В последние годы сифилитическая алопеция и лейкодерма, по данным многих исследователей, стали появляться у больных в более ранние сроки, в частности при вторичном свежем сифилисе. Одновременно отмечено, что эти сифилисы при вторичном свежем сифилисе встречаются нечасто; частота лейкодермы составляет от 0 до 3,4%, алопеции — от 0,6 до 3,5%, алопеции при вторичном рецидивном сифилисе — от 10 до 22,3%, лейкодермы — от 6,2 до 19,3%. Эти цифры ниже, чем приводившиеся старыми авторами (30—60%), т. е. по-видимому, частота алопеции и лейкодермы в целом в последнее время снизилась.

Сифилитическую плешивость следует дифференцировать с гнездной плешивостью, фавозной алопецией и поверхностной трихофитией волосистой части головы. При гнездной плешивости появляются более крупные очаги облысения и в меньшем количестве (1—3), волосы на очагах поражения полностью отсутствуют, а по периферии очагов они расшатаны и легко извлекаются; очаги имеют резкие границы и кожа на них блестящая и гладкая, напоминает биллиардный шар. Фавозная алопеция — облысение после парши — отличается наличием скутул и рубцовой атрофии в очагах облысения. От поверхностной трихофитии волосистой части головы мелкоочаговая сифилитическая алопеция отличается отсутствием на очагах поражения шелушения, обломанных волос и грибов.

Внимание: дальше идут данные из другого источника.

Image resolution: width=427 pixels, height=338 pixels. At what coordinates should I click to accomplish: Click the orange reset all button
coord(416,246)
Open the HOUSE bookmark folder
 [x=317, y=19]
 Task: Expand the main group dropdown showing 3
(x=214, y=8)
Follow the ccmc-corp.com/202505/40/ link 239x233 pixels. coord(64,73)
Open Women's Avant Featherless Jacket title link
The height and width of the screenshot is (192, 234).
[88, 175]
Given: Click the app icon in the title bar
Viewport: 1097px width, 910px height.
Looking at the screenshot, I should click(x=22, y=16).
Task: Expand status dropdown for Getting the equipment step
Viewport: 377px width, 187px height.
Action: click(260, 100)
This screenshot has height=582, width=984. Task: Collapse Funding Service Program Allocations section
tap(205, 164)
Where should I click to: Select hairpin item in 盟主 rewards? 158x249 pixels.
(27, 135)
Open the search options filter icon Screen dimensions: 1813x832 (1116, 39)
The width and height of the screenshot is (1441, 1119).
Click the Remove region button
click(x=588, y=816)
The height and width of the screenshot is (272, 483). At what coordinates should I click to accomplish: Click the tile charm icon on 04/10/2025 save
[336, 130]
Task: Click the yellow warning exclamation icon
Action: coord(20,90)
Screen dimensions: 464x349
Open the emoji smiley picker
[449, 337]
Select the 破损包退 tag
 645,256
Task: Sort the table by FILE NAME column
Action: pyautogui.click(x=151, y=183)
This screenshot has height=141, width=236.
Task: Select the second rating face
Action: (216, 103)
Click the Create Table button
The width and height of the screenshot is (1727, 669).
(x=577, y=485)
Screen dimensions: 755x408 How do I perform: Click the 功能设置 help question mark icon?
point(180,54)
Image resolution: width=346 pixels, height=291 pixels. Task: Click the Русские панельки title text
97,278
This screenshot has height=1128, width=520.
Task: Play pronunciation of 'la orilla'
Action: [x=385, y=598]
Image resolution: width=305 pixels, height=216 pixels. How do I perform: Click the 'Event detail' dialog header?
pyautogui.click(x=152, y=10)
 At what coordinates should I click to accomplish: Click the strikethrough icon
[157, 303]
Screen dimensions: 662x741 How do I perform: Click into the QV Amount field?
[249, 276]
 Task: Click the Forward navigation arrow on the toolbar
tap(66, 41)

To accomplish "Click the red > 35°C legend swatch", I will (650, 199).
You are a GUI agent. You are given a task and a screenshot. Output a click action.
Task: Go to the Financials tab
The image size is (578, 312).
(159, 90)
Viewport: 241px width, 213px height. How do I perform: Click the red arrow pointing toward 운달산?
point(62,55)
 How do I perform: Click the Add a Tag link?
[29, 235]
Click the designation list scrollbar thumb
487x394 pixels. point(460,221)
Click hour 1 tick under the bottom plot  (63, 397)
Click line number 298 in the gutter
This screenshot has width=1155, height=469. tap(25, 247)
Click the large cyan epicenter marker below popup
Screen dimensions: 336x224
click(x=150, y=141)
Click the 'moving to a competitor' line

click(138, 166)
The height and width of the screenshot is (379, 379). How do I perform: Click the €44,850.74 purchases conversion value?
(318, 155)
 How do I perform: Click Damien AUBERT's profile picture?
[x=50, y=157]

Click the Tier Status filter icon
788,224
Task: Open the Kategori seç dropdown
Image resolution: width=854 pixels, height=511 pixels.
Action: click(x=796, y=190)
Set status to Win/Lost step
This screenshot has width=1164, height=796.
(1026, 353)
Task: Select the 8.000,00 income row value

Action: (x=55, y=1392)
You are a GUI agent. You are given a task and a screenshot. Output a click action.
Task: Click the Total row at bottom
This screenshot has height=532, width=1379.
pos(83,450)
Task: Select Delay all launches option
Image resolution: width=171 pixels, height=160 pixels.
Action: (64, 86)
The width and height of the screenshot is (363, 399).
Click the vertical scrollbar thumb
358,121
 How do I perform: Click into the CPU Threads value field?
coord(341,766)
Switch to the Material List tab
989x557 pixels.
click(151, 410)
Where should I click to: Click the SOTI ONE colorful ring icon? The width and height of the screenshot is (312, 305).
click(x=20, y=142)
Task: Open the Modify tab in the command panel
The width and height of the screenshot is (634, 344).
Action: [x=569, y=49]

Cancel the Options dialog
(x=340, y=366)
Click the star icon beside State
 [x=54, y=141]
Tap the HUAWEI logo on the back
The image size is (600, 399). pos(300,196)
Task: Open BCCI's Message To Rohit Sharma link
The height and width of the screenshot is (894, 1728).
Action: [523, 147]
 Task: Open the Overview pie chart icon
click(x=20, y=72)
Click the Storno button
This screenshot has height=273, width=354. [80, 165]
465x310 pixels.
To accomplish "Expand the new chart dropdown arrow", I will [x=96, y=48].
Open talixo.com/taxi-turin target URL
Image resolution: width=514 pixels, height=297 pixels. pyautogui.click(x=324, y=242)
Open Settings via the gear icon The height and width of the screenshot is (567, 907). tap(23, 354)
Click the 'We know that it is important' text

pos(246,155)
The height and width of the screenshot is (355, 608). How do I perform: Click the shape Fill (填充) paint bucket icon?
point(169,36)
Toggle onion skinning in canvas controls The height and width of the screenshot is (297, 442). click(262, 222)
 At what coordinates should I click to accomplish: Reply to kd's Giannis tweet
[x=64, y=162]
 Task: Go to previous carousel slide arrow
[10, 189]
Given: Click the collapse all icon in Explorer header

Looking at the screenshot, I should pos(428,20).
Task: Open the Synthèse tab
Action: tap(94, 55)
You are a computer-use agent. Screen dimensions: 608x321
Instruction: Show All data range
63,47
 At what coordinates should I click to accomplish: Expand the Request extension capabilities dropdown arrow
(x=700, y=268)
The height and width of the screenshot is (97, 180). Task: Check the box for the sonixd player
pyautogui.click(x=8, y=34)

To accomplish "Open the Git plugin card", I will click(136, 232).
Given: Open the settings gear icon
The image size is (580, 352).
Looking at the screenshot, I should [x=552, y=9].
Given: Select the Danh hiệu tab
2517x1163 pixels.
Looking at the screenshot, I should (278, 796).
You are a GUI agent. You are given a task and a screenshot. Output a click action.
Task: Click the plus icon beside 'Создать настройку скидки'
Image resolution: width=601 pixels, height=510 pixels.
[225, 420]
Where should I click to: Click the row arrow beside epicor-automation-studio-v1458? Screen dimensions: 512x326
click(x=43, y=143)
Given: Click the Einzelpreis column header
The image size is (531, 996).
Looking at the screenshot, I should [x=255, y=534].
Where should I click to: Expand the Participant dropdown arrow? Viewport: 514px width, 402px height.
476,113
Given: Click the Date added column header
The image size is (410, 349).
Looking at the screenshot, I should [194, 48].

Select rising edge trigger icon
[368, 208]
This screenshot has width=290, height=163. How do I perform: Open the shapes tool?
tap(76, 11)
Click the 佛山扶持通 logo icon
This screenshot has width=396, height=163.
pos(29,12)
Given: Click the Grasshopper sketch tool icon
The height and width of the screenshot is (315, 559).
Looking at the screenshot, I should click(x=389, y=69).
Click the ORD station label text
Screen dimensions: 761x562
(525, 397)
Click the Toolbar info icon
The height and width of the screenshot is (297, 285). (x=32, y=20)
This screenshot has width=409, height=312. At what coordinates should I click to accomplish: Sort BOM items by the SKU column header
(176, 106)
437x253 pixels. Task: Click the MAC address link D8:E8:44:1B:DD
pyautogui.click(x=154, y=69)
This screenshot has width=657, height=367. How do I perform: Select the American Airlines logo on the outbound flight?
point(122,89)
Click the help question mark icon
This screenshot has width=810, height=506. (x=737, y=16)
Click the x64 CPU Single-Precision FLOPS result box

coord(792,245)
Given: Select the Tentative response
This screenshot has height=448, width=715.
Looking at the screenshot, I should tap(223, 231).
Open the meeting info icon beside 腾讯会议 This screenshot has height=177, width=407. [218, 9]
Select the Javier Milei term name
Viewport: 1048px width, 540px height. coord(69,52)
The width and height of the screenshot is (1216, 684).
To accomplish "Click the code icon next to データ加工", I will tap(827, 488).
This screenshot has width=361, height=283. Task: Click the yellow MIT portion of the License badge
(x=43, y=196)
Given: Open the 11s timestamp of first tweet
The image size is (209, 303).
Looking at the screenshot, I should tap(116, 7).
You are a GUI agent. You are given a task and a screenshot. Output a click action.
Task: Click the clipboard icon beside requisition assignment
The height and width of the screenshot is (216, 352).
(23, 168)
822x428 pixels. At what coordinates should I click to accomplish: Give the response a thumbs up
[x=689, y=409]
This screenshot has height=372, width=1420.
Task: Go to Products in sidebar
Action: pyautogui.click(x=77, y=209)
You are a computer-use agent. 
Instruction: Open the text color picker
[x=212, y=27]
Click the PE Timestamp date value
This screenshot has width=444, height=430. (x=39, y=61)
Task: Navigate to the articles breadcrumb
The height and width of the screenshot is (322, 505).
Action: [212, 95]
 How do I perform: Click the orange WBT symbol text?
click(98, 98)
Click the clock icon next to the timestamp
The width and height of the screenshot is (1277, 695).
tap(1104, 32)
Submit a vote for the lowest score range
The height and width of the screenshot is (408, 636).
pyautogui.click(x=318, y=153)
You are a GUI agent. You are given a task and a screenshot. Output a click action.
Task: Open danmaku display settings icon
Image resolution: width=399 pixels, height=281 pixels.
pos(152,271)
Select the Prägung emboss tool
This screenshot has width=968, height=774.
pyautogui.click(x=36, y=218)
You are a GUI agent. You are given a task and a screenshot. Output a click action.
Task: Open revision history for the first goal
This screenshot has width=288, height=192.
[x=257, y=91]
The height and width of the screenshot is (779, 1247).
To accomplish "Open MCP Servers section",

При себорейном и преждевременном облысении, эритематозной волчанке волосистой части головы, псевдопеладе Брока и при некоторых тяжелых инфекционных заболеваниях (сыпной или брюшной тиф и др.) алопеция диагностируется на основе анамнестических данных, при отсутствии проявлений сифилиса трицательных результатах серологических реакций крови после тщательного клинического и лабораторного обследования больного.